WHAT NEEDS TO BE DONE: Reproduce all of the following material, replacing "Identify the location of" with "Find the position of" wherever it occurs and leaving everything else unchanged.
=-=-=-=-=
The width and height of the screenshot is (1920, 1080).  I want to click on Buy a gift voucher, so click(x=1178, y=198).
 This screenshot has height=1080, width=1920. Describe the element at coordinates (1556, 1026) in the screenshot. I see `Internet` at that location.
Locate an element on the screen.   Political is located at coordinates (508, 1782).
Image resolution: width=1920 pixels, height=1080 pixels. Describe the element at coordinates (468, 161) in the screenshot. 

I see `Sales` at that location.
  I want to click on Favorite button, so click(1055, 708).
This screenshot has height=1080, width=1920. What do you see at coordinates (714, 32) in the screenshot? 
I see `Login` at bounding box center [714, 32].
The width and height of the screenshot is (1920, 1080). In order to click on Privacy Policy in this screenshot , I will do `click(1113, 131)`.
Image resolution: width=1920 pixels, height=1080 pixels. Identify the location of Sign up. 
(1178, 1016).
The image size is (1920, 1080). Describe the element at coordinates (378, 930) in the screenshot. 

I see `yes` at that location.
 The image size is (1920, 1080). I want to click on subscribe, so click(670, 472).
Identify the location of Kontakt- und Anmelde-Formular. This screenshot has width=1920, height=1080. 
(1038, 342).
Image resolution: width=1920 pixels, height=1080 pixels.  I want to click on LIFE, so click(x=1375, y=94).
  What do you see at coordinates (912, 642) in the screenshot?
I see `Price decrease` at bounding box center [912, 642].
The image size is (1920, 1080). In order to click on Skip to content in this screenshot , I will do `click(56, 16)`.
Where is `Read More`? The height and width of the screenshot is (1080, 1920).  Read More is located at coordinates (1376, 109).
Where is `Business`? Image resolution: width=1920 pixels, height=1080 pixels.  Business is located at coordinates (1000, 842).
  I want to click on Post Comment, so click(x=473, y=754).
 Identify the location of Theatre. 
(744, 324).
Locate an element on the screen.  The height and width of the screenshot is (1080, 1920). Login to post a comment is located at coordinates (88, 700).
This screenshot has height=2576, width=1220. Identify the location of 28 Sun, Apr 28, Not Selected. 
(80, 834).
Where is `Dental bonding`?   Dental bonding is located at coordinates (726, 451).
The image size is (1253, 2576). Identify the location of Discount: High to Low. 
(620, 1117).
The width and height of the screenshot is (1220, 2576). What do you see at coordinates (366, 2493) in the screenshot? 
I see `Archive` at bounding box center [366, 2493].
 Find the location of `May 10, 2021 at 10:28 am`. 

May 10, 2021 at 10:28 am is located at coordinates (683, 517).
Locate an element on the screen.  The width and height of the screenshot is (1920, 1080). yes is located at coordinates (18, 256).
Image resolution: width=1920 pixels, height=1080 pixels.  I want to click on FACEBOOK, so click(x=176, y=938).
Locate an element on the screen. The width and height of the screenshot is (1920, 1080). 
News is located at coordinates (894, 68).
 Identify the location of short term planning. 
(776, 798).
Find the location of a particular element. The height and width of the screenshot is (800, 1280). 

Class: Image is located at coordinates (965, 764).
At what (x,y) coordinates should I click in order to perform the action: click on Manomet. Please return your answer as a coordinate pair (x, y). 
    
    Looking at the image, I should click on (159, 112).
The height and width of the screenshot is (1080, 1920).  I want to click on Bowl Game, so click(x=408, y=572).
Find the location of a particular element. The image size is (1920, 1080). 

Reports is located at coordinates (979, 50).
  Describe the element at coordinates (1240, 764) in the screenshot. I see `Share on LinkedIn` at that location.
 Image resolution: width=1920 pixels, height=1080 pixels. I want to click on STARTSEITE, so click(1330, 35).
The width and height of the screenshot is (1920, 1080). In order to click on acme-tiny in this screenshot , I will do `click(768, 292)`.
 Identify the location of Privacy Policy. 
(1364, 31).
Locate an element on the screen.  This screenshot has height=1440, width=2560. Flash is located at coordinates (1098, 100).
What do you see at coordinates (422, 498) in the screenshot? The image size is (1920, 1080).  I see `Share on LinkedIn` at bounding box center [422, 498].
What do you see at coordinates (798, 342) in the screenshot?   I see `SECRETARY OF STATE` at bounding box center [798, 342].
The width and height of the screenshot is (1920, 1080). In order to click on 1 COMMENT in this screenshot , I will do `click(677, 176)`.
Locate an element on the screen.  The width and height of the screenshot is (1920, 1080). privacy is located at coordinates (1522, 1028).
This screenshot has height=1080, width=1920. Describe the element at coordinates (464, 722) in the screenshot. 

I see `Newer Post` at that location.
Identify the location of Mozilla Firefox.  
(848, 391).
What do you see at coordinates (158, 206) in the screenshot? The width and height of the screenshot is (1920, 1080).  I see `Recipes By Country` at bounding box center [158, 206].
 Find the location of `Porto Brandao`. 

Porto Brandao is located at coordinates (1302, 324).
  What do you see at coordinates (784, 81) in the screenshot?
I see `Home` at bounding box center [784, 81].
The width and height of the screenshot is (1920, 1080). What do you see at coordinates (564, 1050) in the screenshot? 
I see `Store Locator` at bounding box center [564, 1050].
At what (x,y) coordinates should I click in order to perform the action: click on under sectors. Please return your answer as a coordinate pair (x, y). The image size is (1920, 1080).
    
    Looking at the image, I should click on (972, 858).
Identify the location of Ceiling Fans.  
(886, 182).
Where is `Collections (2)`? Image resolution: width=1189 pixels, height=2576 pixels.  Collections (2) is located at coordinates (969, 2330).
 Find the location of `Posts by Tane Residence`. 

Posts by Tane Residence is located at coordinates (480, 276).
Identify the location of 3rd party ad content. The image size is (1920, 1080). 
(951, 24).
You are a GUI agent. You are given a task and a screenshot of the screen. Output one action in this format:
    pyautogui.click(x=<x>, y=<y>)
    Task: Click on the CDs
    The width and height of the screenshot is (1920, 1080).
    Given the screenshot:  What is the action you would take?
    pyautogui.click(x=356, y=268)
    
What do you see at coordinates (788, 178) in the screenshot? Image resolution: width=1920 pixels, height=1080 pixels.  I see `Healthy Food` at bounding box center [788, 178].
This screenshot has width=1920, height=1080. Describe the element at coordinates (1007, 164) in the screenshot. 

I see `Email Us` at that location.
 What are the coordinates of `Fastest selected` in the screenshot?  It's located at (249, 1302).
=-=-=-=-=
WRITTEN RESPONSE:
The width and height of the screenshot is (1920, 1080).  I want to click on Buy a gift voucher, so click(x=1178, y=198).
 This screenshot has height=1080, width=1920. Describe the element at coordinates (1556, 1026) in the screenshot. I see `Internet` at that location.
Locate an element on the screen.   Political is located at coordinates (508, 1782).
Image resolution: width=1920 pixels, height=1080 pixels. Describe the element at coordinates (468, 161) in the screenshot. 

I see `Sales` at that location.
  I want to click on Favorite button, so click(1055, 708).
This screenshot has height=1080, width=1920. What do you see at coordinates (714, 32) in the screenshot? 
I see `Login` at bounding box center [714, 32].
The width and height of the screenshot is (1920, 1080). In order to click on Privacy Policy in this screenshot , I will do `click(1113, 131)`.
Image resolution: width=1920 pixels, height=1080 pixels. Find the position of Sign up. 
(1178, 1016).
The image size is (1920, 1080). Describe the element at coordinates (378, 930) in the screenshot. 

I see `yes` at that location.
 The image size is (1920, 1080). I want to click on subscribe, so click(670, 472).
Find the position of Kontakt- und Anmelde-Formular. This screenshot has width=1920, height=1080. 
(1038, 342).
Image resolution: width=1920 pixels, height=1080 pixels.  I want to click on LIFE, so click(x=1375, y=94).
  What do you see at coordinates (912, 642) in the screenshot?
I see `Price decrease` at bounding box center [912, 642].
The image size is (1920, 1080). In order to click on Skip to content in this screenshot , I will do `click(56, 16)`.
Where is `Read More`? The height and width of the screenshot is (1080, 1920).  Read More is located at coordinates (1376, 109).
Where is `Business`? Image resolution: width=1920 pixels, height=1080 pixels.  Business is located at coordinates (1000, 842).
  I want to click on Post Comment, so click(x=473, y=754).
 Find the position of Theatre. 
(744, 324).
Locate an element on the screen.  The height and width of the screenshot is (1080, 1920). Login to post a comment is located at coordinates (88, 700).
This screenshot has height=2576, width=1220. Find the position of 28 Sun, Apr 28, Not Selected. 
(80, 834).
Where is `Dental bonding`?   Dental bonding is located at coordinates (726, 451).
The image size is (1253, 2576). Find the position of Discount: High to Low. 
(620, 1117).
The width and height of the screenshot is (1220, 2576). What do you see at coordinates (366, 2493) in the screenshot? 
I see `Archive` at bounding box center [366, 2493].
 Find the location of `May 10, 2021 at 10:28 am`. 

May 10, 2021 at 10:28 am is located at coordinates (683, 517).
Locate an element on the screen.  The width and height of the screenshot is (1920, 1080). yes is located at coordinates (18, 256).
Image resolution: width=1920 pixels, height=1080 pixels.  I want to click on FACEBOOK, so click(x=176, y=938).
Locate an element on the screen. The width and height of the screenshot is (1920, 1080). 
News is located at coordinates (894, 68).
 Find the position of short term planning. 
(776, 798).
Find the location of a particular element. The height and width of the screenshot is (800, 1280). 

Class: Image is located at coordinates (965, 764).
At what (x,y) coordinates should I click in order to perform the action: click on Manomet. Please return your answer as a coordinate pair (x, y). 
    
    Looking at the image, I should click on (159, 112).
The height and width of the screenshot is (1080, 1920).  I want to click on Bowl Game, so click(x=408, y=572).
Find the location of a particular element. The image size is (1920, 1080). 

Reports is located at coordinates (979, 50).
  Describe the element at coordinates (1240, 764) in the screenshot. I see `Share on LinkedIn` at that location.
 Image resolution: width=1920 pixels, height=1080 pixels. I want to click on STARTSEITE, so click(1330, 35).
The width and height of the screenshot is (1920, 1080). In order to click on acme-tiny in this screenshot , I will do `click(768, 292)`.
 Find the position of Privacy Policy. 
(1364, 31).
Locate an element on the screen.  This screenshot has height=1440, width=2560. Flash is located at coordinates (1098, 100).
What do you see at coordinates (422, 498) in the screenshot? The image size is (1920, 1080).  I see `Share on LinkedIn` at bounding box center [422, 498].
What do you see at coordinates (798, 342) in the screenshot?   I see `SECRETARY OF STATE` at bounding box center [798, 342].
The width and height of the screenshot is (1920, 1080). In order to click on 1 COMMENT in this screenshot , I will do `click(677, 176)`.
Locate an element on the screen.  The width and height of the screenshot is (1920, 1080). privacy is located at coordinates (1522, 1028).
This screenshot has height=1080, width=1920. Describe the element at coordinates (464, 722) in the screenshot. 

I see `Newer Post` at that location.
Find the position of Mozilla Firefox.  
(848, 391).
What do you see at coordinates (158, 206) in the screenshot? The width and height of the screenshot is (1920, 1080).  I see `Recipes By Country` at bounding box center [158, 206].
 Find the location of `Porto Brandao`. 

Porto Brandao is located at coordinates (1302, 324).
  What do you see at coordinates (784, 81) in the screenshot?
I see `Home` at bounding box center [784, 81].
The width and height of the screenshot is (1920, 1080). What do you see at coordinates (564, 1050) in the screenshot? 
I see `Store Locator` at bounding box center [564, 1050].
At what (x,y) coordinates should I click in order to perform the action: click on under sectors. Please return your answer as a coordinate pair (x, y). The image size is (1920, 1080).
    
    Looking at the image, I should click on (972, 858).
Find the position of Ceiling Fans.  
(886, 182).
Where is `Collections (2)`? Image resolution: width=1189 pixels, height=2576 pixels.  Collections (2) is located at coordinates (969, 2330).
 Find the location of `Posts by Tane Residence`. 

Posts by Tane Residence is located at coordinates (480, 276).
Find the position of 3rd party ad content. The image size is (1920, 1080). 
(951, 24).
You are a GUI agent. You are given a task and a screenshot of the screen. Output one action in this format:
    pyautogui.click(x=<x>, y=<y>)
    Task: Click on the CDs
    The width and height of the screenshot is (1920, 1080).
    Given the screenshot:  What is the action you would take?
    pyautogui.click(x=356, y=268)
    
What do you see at coordinates (788, 178) in the screenshot? Image resolution: width=1920 pixels, height=1080 pixels.  I see `Healthy Food` at bounding box center [788, 178].
This screenshot has width=1920, height=1080. Describe the element at coordinates (1007, 164) in the screenshot. 

I see `Email Us` at that location.
 What are the coordinates of `Fastest selected` in the screenshot?  It's located at (249, 1302).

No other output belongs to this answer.